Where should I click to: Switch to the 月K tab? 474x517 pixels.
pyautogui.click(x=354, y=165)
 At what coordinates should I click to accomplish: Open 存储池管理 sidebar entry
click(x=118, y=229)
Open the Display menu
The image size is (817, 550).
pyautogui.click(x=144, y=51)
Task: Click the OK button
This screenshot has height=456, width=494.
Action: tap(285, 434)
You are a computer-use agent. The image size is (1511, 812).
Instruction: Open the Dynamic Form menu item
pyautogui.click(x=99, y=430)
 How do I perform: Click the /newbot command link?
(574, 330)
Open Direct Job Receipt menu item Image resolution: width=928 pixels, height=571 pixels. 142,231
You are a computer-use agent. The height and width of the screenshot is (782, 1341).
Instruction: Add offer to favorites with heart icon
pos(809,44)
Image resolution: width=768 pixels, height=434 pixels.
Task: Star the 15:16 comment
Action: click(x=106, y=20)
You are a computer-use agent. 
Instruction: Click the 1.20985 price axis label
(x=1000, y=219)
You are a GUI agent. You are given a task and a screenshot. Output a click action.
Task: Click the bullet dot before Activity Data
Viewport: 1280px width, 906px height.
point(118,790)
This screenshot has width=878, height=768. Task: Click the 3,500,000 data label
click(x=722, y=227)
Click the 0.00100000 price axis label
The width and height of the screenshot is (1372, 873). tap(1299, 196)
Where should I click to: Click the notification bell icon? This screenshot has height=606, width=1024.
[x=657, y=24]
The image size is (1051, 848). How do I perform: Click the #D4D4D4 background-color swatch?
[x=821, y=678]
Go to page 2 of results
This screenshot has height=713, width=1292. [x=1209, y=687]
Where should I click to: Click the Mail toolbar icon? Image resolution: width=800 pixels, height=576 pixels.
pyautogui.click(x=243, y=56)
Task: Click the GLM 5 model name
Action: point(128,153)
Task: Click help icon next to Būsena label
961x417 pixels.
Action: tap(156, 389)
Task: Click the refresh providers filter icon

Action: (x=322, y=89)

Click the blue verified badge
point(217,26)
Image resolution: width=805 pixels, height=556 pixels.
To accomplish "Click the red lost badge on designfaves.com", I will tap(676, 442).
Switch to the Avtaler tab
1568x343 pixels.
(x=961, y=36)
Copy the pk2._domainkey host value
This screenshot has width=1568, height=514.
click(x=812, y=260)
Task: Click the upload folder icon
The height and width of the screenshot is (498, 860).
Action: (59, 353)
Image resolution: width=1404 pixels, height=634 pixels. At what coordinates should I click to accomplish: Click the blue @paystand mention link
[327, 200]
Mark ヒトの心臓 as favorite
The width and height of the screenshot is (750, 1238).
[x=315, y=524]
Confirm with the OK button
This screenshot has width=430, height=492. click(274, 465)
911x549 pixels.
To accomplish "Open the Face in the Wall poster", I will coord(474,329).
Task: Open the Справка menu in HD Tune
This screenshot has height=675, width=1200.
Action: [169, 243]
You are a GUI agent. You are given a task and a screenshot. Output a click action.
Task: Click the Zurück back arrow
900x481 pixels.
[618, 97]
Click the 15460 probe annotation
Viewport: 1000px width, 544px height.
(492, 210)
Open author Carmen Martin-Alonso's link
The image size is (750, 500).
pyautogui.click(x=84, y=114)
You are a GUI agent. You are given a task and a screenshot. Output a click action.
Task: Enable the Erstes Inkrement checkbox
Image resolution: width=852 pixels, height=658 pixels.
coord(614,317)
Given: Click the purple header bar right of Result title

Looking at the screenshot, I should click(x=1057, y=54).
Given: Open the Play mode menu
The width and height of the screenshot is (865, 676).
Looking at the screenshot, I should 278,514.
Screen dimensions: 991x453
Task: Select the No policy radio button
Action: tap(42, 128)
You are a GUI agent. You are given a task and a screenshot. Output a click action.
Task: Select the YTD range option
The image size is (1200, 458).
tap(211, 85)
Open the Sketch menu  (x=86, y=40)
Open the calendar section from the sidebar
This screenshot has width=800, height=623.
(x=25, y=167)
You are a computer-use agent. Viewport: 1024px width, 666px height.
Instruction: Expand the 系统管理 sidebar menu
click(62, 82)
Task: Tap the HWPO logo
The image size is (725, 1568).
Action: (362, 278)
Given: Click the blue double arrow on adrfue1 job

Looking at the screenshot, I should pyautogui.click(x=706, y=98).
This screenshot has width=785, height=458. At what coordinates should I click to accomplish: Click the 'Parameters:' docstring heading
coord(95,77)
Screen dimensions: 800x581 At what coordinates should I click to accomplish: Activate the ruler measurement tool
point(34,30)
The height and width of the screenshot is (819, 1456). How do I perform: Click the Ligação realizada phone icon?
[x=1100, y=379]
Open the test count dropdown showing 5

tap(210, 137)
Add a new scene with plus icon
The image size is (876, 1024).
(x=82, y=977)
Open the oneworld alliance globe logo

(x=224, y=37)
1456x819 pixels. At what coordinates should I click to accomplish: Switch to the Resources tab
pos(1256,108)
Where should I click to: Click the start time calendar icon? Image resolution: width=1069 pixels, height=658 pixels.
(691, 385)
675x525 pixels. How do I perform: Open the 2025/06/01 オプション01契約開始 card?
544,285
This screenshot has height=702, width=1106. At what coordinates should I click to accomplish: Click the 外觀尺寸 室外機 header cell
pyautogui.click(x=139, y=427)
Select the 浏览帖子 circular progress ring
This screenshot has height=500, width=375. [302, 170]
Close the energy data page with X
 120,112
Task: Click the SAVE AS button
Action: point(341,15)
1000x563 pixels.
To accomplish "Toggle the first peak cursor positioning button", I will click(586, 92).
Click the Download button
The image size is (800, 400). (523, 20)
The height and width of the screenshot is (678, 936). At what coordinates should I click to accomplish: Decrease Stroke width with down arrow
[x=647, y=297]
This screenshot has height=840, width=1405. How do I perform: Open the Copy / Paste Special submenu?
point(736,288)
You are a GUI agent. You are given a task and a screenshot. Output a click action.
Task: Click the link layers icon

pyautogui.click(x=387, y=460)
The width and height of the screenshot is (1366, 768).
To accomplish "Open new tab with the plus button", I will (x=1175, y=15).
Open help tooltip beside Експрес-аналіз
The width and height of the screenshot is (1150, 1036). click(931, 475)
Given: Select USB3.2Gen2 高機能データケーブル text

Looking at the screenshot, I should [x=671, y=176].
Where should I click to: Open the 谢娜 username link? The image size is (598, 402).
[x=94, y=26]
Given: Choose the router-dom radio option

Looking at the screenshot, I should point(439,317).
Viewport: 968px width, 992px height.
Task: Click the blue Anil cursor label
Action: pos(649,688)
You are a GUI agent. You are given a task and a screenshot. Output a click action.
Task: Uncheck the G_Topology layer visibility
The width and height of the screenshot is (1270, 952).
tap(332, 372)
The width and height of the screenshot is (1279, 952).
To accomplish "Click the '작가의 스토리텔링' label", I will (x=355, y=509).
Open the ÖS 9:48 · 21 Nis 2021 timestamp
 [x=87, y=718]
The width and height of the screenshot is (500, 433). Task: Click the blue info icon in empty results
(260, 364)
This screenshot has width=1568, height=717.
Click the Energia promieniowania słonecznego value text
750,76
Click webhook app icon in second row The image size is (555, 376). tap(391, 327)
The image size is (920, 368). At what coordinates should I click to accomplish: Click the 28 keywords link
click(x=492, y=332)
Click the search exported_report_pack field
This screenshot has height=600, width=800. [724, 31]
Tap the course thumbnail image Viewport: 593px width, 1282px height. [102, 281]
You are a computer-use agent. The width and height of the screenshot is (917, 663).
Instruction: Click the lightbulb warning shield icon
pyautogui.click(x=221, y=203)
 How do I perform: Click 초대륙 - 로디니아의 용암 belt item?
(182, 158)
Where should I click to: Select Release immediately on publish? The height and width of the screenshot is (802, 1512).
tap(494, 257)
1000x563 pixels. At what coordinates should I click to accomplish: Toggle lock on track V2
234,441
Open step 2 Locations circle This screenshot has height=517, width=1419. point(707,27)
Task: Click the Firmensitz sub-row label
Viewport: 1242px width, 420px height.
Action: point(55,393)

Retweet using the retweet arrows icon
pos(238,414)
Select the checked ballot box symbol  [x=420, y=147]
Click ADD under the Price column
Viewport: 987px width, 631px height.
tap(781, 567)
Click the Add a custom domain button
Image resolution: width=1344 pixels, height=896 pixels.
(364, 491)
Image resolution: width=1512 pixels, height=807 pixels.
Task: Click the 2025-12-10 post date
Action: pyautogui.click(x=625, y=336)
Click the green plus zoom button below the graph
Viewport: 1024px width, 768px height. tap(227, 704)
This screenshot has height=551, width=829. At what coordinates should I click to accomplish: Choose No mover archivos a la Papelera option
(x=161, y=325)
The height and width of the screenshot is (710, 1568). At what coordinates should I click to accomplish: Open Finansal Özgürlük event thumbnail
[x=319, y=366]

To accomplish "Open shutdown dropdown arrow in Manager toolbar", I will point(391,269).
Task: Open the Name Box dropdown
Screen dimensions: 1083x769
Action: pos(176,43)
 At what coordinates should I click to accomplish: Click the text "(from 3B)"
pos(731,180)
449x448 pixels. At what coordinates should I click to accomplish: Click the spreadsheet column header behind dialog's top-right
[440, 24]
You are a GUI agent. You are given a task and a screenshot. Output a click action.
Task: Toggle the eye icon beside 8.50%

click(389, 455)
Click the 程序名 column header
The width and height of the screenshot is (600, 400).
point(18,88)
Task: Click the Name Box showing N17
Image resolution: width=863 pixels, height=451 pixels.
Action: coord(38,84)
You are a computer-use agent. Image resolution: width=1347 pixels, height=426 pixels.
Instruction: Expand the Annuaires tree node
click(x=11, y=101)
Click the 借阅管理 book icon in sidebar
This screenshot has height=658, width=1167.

_ _ _ _ _ _ _

■ **Work item**:
Look for the word "computer" throughout the material above and copy every line that has it.

■ **Output for this task**:
You are a computer-use agent. The image size is (1511, 812).
You are a computer-use agent. The height and width of the screenshot is (782, 1341).
You are a computer-use agent. 
You are a computer-use agent. Viewport: 1024px width, 666px height.
You are a computer-use agent. The width and height of the screenshot is (917, 663).
You are a computer-use agent. Image resolution: width=1347 pixels, height=426 pixels.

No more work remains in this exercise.